• [Exercise text]
-*-*-

On Writing ‘The Methuselah Gene’
I’ve been writing ‘The Methuselah Gene‘ (previous working titles have included ‘All Our Yesterdays’, ‘All Our Tomorrows’ and -very briefly- ‘Time Will Tell’) for almost four years now. It evolved from a mind-bending, time-spanning love story (not much like ‘The Time Traveller’s Wife’ but the same genre) into a much darker tale of death, kidnap and the long-reaching effects of genetic research that I could hardly have anticipated when I wrote the very first line back in 2011!
As all writers know, you start with an idea which mutates with each draft; sometimes you begin with one premise and stick with it until the final draft, changing very little of your core story along the way; sometimes you realise that the original idea just doesn’t work as you get deeper into the plotting and writing, and one small tweak will change the whole premise, hopefully for the better.
‘What if?’ are two words which excite me more than any other when I’m writing. Sometimes they are silent, spoken internally (and occasionally, out loud to myself); sometimes in conversation with family, friends or fellow writers. All those ‘what-ifs’ get noted down (sometimes neatly, more often not) and will be mulled over at length – but when an idea is good, your pen can hardly keep up with your mind… that feeling should almost be made illegal, it’s that good.

-*-*-

• [Task instructions]
1. In the essay on writing 'The Methuselah Gene', in what year was the very first line written?
2. Print the part of the essay on writing 'The Methuselah Gene' that opens with the words containing "As all writers" and closes with "for the better.".
The records have no connection to the essay on writing 'The Methuselah Gene'.

[Pixel coordinate grounding data]

-*-*-

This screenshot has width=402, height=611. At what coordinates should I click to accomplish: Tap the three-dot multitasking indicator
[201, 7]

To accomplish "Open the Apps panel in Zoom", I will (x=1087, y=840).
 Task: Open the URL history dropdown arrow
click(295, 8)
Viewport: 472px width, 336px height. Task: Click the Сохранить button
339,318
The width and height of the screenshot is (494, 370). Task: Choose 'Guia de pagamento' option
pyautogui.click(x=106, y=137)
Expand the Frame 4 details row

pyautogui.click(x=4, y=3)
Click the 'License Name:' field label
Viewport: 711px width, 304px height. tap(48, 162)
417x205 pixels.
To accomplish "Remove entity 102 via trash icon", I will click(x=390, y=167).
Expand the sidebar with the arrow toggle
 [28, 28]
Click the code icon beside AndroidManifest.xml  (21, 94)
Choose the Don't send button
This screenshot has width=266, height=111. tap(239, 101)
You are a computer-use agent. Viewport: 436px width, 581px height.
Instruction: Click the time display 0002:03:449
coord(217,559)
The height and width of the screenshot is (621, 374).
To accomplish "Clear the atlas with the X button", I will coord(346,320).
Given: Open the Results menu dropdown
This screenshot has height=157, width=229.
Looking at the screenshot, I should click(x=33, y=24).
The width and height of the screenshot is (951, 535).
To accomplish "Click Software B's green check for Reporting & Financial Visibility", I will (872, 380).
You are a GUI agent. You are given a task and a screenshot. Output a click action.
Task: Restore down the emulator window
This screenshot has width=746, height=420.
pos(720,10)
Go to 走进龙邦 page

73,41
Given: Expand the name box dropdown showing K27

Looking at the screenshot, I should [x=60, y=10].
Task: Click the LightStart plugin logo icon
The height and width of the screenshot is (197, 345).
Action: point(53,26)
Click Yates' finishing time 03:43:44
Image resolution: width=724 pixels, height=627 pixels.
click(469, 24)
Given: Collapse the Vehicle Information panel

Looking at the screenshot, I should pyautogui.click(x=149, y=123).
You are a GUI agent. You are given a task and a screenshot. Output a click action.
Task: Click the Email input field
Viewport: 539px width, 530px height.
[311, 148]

-*-*-

• [Answers in order]
1. 2011

2.
As all writers know, you start with an idea which mutates with each draft; sometimes you begin with one premise and stick with it until the final draft, changing very little of your core story along the way; sometimes you realise that the original idea just doesn’t work as you get deeper into the plotting and writing, and one small tweak will change the whole premise, hopefully for the better.